Les aseguro, querido público, que a mí todo el dinero me parece poco cuando de invertir en servicios públicos se trata. Particularmente si su destino (el de la panoja) es la educación y la sanidad. Igualar al personal en el colegio o en el hospital identifica a las sociedades democráticas y justas. Conste en acta.

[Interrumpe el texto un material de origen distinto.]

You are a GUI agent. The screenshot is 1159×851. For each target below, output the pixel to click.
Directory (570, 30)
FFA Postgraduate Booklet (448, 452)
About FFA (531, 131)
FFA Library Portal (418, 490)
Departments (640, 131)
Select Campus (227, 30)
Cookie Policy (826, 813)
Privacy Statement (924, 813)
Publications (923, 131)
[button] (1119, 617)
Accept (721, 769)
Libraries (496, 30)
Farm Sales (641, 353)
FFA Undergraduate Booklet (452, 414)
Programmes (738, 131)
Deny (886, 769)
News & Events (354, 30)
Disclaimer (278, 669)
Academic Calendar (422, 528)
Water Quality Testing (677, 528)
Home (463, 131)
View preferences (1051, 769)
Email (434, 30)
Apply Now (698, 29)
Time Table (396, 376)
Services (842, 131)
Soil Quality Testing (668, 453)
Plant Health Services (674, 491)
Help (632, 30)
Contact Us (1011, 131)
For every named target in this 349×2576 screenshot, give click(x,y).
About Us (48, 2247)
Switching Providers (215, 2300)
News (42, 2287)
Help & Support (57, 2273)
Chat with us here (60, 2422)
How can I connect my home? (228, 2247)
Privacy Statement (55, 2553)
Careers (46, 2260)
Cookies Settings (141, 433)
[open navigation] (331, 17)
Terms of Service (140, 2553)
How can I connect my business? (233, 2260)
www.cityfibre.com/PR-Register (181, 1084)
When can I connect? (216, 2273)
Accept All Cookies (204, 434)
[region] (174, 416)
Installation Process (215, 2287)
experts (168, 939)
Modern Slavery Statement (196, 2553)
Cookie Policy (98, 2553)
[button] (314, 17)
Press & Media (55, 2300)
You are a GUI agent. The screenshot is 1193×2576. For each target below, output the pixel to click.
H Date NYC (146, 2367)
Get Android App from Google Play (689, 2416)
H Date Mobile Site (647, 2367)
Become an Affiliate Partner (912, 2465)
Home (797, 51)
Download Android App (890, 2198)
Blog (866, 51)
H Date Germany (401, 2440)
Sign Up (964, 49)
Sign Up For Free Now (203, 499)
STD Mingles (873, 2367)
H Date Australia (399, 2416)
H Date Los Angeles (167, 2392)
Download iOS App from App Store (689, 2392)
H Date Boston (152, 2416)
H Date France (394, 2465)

Es preciso por ello exigir a los señores jefes que se cuiden de dichos servicios. Pero (¡oh, sí: ahora viene la adversativa!) la ciudadanía usuaria debe actuar también como una clientela responsable. Digo esto porque a veces hay cosas que no se entienden bien. Por ejemplo, cuando por un lado aparecen padres empeñadísimos en mandar a sus hijos al colegio o instituto de al ladito (no al que hay tres manzanas más allá, sino al que está junto a casa, pues si no la criatura podría sufrir un trauma); sin embargo, otros progenitores desean con similar ardor que su retoño (o retoña) vayan a un colegio lejanísimo (suele ser un centro religioso concertado al cual ya fueron el papá y el abuelito) y tampoco admiten ninguna otra solución pues argumentan que les ampara la libertad de enseñanza. ¡Hombre, amigos míos! Si nos ponemos en semejante plan esto no hay quien lo cuadre. El Estado (o sea, los contribuyentes) debe darle una plaza a cada estudiante, pero habrá que tener un mínimo de flexibilidad para que ajusten oferta y demanda. Y como sí vivimos en un país bastante libre, quien no esté conforme puede buscarse una solución a su medida... pagandosela de su bolsillo, claro.

Con la sanidad, ídem. Sé de personas muy formales que si van a un médico particular se aguantan en la sala de espera hora u hora y media sin rechistar; pero si van al del Seguro , a los diez minutos ya están poniendo el grito en el cielo. El sistema público de salud es obligado a realizar bastantes actos médicos innecesarios (¡como son gratis!) y a soportar un exagerado y absurdo gasto farmaceútico (Doctor... ¿no me va a recetar nada?). Lo cual, como digo, tampoco puede ser. ¿No les parece?